> **EXCERPT TO READ**
• • •

The great M/E ratio lie?

As I’ve mentioned in my previous posts I’ve become interested in the role of marketing in software companies. One area that crops up is something termed the M/E ratio (Marketing/Engineering Investment Ratio). Essentially the premise is that your company is more successful if you have more investment in marketing than in Engineering. OK, maybe that is true…maybe. However, whenever I dig a little deeper I seem to uncover some "interesting" points;
1) The "proof" seems to involve surveying companies that have succeeded and failed or as the reports state, the ‘super successes’ and the ‘flaming failures’. I’m not sure I buy this proof. Lets take a look at a couple of well known names in these reported flaming failures; Xerox, Wang and Lotus. For me the suggestion that these companies failed because of their M/E ratio is be taken with a large handful of salt. I can certainly remember Lotus (of 1-2-3 fame) and their marketing was pretty slick, indeed at the time I was employed to investigate and implement a new office system for small database company. I chose Microsoft Office over the Lotus offering because of my technology investigation not their lack of marketing. I was invited to their offices for a demonstration of the products. Simply put the Microsoft offerings (mainly because of the close ties to the Windows OS) were easier to use (if only that were still true) and were quicker to utilize new OS features. So was it a marketing failure that caused Lotus to fail? I don’t believe so because the feature set was almost, and maybe even 100%, identical. It was the implementation of those features that made me choose MS and it was probably the same story elsewhere. It’s also interesting to read the number of excuses that Microsoft win because of their marketing muscle. It’s equally interesting to read a number of articles debunking this as simply an excuse, indeed a number of cases point to Microsoft having poor marketing.
2) With terms like flaming failures and super successes, who is it that popularize this theory? Oh yes it’s marketing companies. No surprise there but I certainly don’t blame them.
3) ‘Lies damn lies and statistics’. Statistics are a fun area. I was unfortunate enough to have to do ‘further statistics’ course and hated every second it, why, because I soon realised that you could pretty much put any spin on a topic by carefully ignoring salient points. I realise that marketing isn’t sales but the ability to apply spin is a shared talent. Unfortunately I don’t have access to any of the data in these reports but I’m pretty sure there are some important issues that have been ignored. For example, it is simplistic to say that the top x software companies have a high m:e ratio because the statistic ignores the scale of the company both in terms of number of heads and the Return on Investment (ROI), i.e. a small company can make a relatively large profit with a tiny m:e but they’ll never break into newspapers top 100 company list.

• • •

> **PROVIDED INFORMATION**
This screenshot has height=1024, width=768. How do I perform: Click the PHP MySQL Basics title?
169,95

• • •

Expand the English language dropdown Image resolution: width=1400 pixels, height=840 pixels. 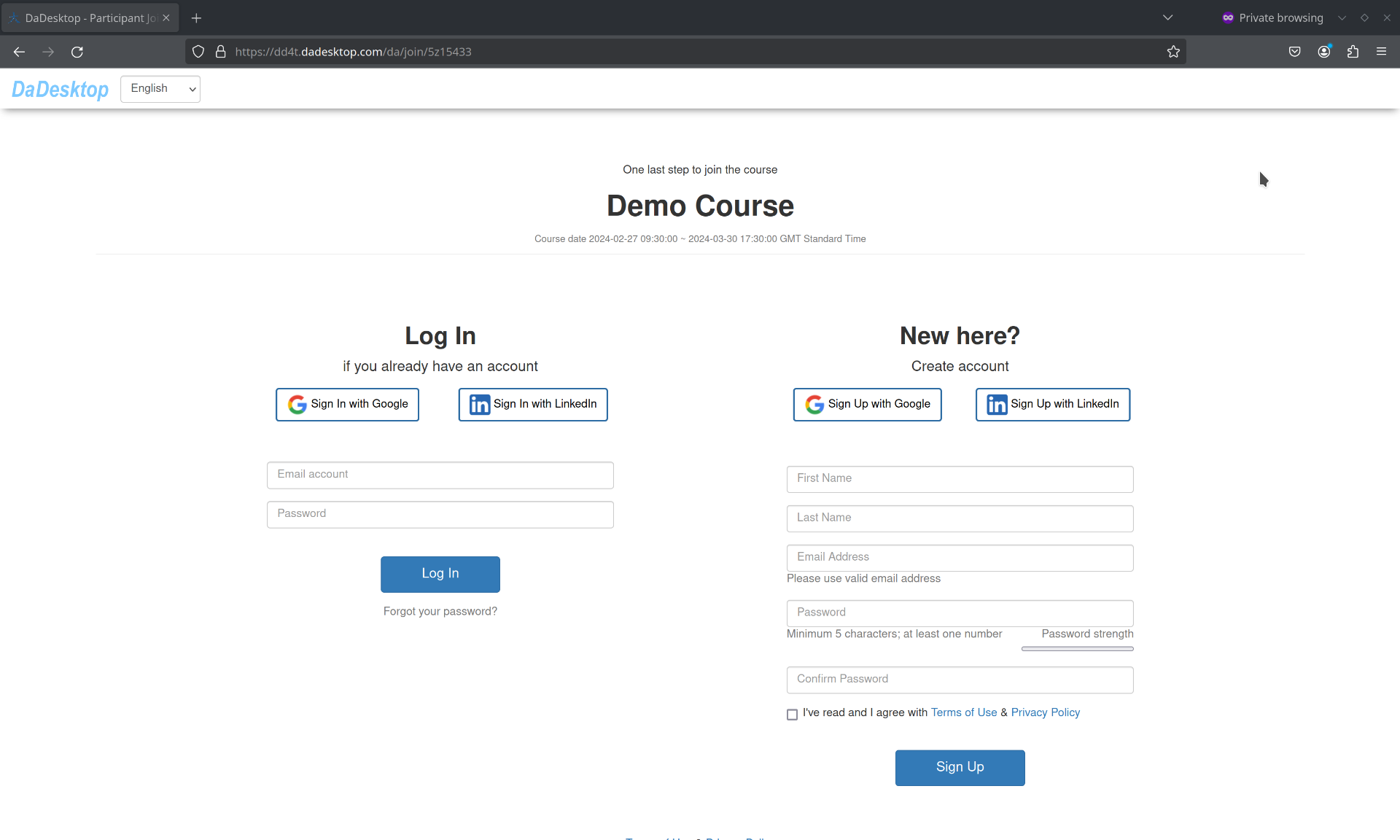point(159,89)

• • •

> **REQUIREMENT**
Which three companies does the post on the M/E ratio cite from the reported "flaming failures"? The records have no connection to the post on the M/E ratio.

> **OUTPUT OF THE TASK**
Xerox, Wang and Lotus.